• _Provided information_
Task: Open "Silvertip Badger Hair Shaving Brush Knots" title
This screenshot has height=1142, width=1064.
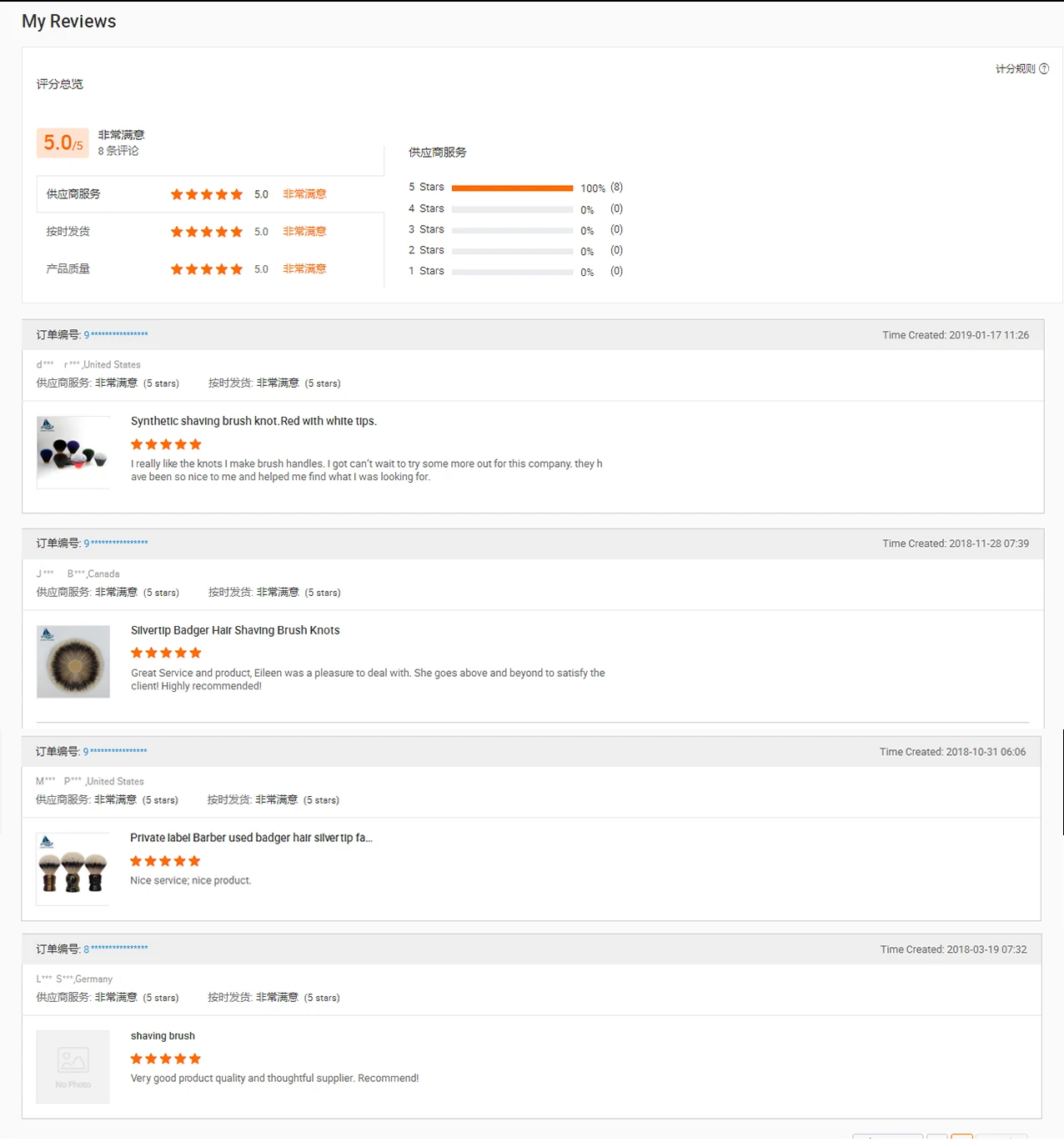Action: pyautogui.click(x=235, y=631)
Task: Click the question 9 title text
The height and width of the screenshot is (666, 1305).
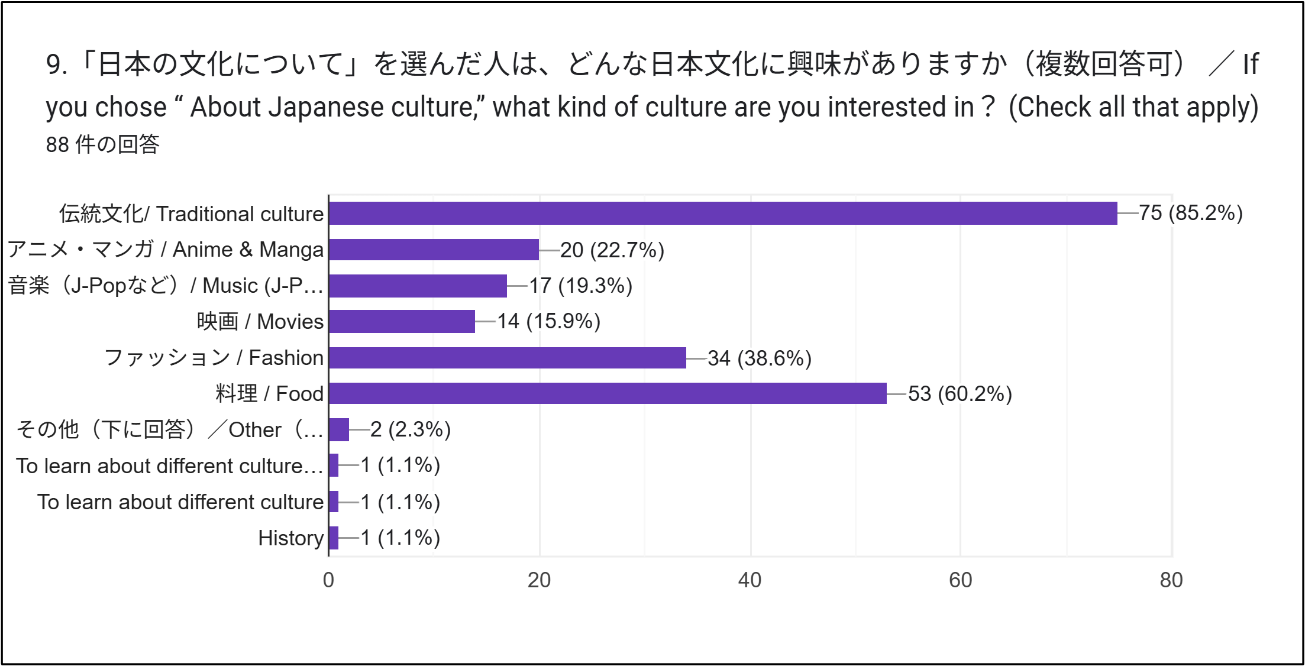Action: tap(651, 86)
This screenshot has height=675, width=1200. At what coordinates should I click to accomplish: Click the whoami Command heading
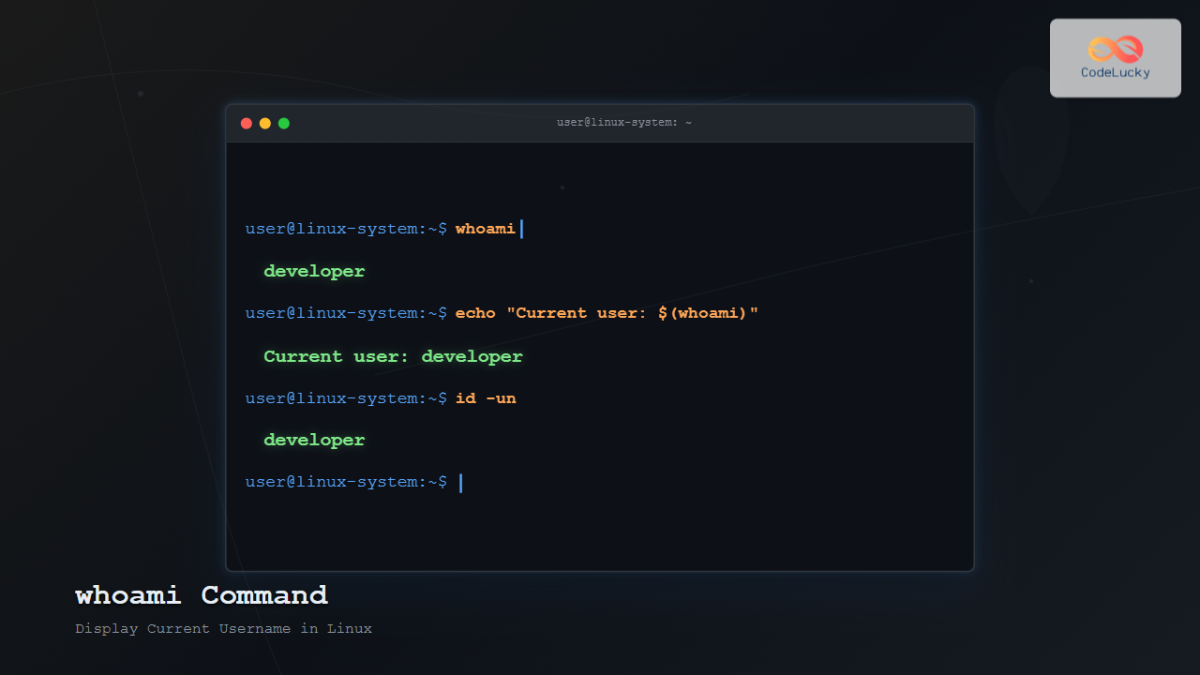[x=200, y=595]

• _What this task involves_
Rewrite all of the lines above, substituting "snapshot" for every "screenshot" and leaving everything else unchanged. Omit the pictures from your answer.

• _Problem solution_
Task: Open "Silvertip Badger Hair Shaving Brush Knots" title
This snapshot has height=1142, width=1064.
Action: pyautogui.click(x=235, y=631)
Task: Click the question 9 title text
The height and width of the snapshot is (666, 1305).
Action: tap(651, 86)
This snapshot has height=675, width=1200. At what coordinates should I click to accomplish: Click the whoami Command heading
[x=200, y=595]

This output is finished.